Their results, available online and to be published in an upcoming issue of the Proceedings of the National Academy of Sciences, show promise for similar gene therapy to be pursued in children suffering from this rare disorder.
XP is a debilitating disease in which patients must avoid the sun and all other sources of ultraviolet (UV) light. Exposure to UV light increases the risk for all cancers, but exposed skin is most prone to the disease.With a 10,000-fold increase in cancer risk, many XP sufferers eventually succumb to tumors at an early age.

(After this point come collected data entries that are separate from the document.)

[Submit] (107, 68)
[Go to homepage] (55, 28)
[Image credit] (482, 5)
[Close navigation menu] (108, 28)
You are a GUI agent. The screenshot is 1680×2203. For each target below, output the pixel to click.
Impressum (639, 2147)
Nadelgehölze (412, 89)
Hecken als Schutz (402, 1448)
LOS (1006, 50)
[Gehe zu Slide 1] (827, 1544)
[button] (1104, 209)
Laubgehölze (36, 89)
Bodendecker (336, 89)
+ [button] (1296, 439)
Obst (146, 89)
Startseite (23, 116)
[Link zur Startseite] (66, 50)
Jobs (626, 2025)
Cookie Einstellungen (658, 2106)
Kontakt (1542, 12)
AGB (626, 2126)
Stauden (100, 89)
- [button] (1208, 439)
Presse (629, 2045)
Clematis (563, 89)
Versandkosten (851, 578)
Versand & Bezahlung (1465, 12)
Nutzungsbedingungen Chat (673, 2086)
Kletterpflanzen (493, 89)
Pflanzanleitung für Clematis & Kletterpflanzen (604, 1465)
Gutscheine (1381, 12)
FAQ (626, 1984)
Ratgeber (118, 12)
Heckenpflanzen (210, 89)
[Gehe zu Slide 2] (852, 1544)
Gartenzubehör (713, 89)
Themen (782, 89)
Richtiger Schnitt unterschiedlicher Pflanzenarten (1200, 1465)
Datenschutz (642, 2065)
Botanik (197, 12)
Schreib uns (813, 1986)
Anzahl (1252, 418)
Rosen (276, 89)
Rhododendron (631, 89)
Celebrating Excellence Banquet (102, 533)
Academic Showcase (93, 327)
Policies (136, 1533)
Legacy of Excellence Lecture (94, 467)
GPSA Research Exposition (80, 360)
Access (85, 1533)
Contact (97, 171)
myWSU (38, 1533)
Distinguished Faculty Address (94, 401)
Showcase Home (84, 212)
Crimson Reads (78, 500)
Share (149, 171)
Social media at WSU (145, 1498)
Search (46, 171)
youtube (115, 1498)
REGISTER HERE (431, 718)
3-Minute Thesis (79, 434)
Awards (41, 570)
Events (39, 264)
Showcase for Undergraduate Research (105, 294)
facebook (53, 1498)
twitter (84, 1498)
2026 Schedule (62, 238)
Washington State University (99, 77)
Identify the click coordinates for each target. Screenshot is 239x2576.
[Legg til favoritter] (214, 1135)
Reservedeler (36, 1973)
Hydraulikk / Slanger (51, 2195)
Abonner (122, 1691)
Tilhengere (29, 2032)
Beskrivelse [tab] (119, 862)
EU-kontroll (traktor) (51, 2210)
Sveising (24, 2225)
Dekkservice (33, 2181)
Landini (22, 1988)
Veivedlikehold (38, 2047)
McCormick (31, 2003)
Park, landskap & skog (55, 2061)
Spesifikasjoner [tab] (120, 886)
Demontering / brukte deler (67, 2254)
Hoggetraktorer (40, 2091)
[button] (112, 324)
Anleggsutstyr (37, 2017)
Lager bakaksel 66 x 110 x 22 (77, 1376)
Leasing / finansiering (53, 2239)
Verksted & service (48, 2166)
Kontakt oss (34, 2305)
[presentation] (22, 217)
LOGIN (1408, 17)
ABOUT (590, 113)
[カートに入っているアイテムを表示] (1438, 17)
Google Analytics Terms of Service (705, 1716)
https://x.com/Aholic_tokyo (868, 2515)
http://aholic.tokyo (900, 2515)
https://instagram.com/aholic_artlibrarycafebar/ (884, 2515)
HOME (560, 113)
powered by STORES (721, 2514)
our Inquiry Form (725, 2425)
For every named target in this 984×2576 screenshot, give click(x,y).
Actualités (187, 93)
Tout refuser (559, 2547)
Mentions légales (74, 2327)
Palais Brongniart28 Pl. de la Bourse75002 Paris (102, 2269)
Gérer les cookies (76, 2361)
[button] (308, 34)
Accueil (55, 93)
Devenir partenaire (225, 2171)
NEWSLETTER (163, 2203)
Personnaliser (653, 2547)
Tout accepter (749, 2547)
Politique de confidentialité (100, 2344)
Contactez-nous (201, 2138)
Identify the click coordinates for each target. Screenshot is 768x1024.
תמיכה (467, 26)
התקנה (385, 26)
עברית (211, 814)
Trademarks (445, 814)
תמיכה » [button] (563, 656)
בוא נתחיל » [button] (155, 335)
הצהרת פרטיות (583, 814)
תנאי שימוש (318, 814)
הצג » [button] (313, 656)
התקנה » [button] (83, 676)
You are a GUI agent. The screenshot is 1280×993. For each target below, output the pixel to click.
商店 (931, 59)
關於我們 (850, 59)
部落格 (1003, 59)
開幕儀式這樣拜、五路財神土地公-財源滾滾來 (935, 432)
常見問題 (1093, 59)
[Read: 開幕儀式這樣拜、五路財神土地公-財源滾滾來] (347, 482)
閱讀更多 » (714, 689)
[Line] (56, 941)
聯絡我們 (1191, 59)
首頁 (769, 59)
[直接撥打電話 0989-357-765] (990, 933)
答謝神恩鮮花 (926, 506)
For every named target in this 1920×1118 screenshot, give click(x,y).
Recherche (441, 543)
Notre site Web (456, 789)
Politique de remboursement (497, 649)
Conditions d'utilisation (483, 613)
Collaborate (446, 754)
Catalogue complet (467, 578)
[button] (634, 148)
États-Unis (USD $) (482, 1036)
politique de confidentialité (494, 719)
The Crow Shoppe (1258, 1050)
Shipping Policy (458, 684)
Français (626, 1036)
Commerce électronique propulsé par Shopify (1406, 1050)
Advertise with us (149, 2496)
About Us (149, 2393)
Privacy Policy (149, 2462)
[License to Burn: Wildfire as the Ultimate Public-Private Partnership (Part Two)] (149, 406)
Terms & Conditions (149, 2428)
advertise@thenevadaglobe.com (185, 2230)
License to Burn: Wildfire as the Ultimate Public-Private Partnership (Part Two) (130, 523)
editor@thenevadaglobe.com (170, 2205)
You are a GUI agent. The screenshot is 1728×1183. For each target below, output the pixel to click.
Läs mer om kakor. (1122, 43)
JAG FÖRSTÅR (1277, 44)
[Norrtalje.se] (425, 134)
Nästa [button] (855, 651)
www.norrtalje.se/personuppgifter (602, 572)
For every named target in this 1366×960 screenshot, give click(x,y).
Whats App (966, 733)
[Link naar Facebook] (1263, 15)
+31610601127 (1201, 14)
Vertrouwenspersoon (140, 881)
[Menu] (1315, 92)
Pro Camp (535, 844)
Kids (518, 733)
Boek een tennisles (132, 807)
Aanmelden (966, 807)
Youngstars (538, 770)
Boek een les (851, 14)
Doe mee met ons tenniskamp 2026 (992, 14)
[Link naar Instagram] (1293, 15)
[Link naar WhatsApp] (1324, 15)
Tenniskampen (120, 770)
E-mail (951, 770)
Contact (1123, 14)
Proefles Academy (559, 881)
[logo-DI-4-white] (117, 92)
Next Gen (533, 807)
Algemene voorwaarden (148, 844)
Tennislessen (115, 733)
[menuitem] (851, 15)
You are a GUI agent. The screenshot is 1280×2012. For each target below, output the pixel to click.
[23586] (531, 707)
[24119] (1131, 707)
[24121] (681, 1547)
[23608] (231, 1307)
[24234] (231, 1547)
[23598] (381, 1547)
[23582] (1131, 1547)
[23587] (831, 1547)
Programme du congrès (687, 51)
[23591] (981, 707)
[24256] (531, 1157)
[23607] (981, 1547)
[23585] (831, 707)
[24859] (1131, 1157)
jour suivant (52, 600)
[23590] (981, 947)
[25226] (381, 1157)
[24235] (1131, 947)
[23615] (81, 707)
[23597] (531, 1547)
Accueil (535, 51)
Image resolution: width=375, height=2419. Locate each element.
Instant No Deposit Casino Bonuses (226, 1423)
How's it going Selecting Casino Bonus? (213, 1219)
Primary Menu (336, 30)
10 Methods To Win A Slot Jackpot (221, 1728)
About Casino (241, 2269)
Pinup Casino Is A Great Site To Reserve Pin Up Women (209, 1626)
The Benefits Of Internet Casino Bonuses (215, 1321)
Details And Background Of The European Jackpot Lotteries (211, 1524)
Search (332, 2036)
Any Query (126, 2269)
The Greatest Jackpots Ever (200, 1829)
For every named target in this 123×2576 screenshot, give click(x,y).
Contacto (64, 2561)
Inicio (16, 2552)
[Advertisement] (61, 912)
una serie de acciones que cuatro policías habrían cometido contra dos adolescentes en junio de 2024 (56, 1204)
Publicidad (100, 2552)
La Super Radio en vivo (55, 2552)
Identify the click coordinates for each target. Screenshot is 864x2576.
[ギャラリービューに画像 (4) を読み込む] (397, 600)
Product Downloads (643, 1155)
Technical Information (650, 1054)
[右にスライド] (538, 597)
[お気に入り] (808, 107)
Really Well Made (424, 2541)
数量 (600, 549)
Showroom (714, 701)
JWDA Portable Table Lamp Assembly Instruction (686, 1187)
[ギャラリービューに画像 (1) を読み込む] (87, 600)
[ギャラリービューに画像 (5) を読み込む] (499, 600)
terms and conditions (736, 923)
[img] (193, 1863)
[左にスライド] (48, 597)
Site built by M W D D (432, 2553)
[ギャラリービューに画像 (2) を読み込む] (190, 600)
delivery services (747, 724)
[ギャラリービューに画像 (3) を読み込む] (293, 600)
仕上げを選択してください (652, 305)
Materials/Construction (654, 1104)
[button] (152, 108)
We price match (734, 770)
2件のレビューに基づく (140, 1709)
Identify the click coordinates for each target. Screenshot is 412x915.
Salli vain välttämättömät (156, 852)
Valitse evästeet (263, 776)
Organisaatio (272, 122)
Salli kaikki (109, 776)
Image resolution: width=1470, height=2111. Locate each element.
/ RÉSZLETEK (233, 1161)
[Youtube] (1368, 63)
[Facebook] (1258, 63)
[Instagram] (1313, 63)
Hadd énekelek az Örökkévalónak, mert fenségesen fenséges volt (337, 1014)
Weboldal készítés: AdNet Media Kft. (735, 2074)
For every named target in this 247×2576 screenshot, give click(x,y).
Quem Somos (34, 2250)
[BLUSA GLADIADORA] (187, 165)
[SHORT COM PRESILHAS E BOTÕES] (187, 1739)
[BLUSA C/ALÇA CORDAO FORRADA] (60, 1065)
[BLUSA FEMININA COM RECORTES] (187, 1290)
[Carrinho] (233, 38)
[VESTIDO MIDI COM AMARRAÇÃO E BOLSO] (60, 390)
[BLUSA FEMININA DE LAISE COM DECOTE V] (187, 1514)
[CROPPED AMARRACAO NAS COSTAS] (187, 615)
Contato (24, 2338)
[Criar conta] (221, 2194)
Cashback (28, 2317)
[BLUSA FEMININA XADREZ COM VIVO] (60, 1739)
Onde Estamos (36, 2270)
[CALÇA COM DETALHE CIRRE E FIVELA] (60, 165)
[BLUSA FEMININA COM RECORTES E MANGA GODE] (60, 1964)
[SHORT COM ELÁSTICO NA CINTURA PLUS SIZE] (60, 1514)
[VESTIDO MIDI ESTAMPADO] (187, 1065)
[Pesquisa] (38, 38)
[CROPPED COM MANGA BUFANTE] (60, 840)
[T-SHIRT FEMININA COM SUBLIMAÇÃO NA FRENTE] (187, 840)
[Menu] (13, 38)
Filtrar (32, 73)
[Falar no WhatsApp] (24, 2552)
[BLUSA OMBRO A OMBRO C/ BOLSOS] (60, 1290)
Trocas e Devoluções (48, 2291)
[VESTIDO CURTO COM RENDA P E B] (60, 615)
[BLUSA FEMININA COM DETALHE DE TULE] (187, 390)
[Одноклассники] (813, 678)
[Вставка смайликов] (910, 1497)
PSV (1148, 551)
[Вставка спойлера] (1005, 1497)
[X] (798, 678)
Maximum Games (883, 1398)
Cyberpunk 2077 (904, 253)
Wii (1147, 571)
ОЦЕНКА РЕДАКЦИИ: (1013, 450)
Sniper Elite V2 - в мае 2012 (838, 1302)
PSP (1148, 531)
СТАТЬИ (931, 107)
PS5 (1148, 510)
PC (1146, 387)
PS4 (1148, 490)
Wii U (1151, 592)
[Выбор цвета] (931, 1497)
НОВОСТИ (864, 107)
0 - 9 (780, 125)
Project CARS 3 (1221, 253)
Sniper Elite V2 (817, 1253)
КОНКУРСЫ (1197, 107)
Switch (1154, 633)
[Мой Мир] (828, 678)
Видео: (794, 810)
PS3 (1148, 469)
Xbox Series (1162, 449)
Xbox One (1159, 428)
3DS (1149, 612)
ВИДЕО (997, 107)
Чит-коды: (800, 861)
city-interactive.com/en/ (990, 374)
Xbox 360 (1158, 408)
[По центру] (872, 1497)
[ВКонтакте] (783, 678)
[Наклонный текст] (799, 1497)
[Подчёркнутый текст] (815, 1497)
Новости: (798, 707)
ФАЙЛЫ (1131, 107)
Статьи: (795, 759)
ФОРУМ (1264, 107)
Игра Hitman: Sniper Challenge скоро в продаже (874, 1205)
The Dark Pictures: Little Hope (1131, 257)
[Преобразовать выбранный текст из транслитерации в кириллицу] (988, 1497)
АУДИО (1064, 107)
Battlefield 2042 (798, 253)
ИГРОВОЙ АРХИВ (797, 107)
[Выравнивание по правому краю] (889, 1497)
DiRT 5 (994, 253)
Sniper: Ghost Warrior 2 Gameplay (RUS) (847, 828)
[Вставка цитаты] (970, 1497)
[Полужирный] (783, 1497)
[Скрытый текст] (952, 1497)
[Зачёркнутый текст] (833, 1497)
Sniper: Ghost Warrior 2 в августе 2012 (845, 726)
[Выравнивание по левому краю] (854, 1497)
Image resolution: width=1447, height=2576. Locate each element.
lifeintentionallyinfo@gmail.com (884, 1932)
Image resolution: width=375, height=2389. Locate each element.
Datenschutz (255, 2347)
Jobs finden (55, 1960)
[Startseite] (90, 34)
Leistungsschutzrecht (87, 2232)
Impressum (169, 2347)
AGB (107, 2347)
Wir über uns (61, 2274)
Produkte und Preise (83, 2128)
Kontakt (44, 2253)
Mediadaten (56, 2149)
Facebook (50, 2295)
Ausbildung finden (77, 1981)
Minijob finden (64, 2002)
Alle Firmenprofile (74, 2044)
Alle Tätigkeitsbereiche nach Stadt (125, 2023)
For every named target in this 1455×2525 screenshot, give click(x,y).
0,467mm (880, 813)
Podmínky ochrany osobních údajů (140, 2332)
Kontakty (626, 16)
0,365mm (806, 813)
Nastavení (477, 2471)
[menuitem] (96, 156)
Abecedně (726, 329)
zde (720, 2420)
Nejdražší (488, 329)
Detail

Mice with mutations in the gene Xpa suffer from XP and develop cancerous lesions on their skin within three weeks after UV light exposure. Dr. Errol Friedberg, professor and chair of pathology at UT Southwestern, in collaboration with Dr. Carlos F.M. Menck of the Institutes of Biomedical Sciences in Sao Paulo, Brazil injected the normal gene into mice suffering from XP. After treatment with the normal gene, the mice were free from disease.
"Gene therapy for XP has the potential to completely prevent cancer in a group of patients who otherwise may suffer no other ill effects from their genetic defect," Dr. Friedberg said.
When the body is exposed to UV light, the DNA in dividing cells can become damaged. Normally, the body enlists a group of proteins whose job it is to repair the sites of UV-induced damage. But in children with XP, mistakes in DNA caused by UV light cannot be fixed because of mutations in the genes for the repair proteins. DNA damage goes uncorrected, and as cells divide they accumulate numerous mutations. When these mutations occur in genes that normally suppress cancer, cells develop abnormally and cancer ensues.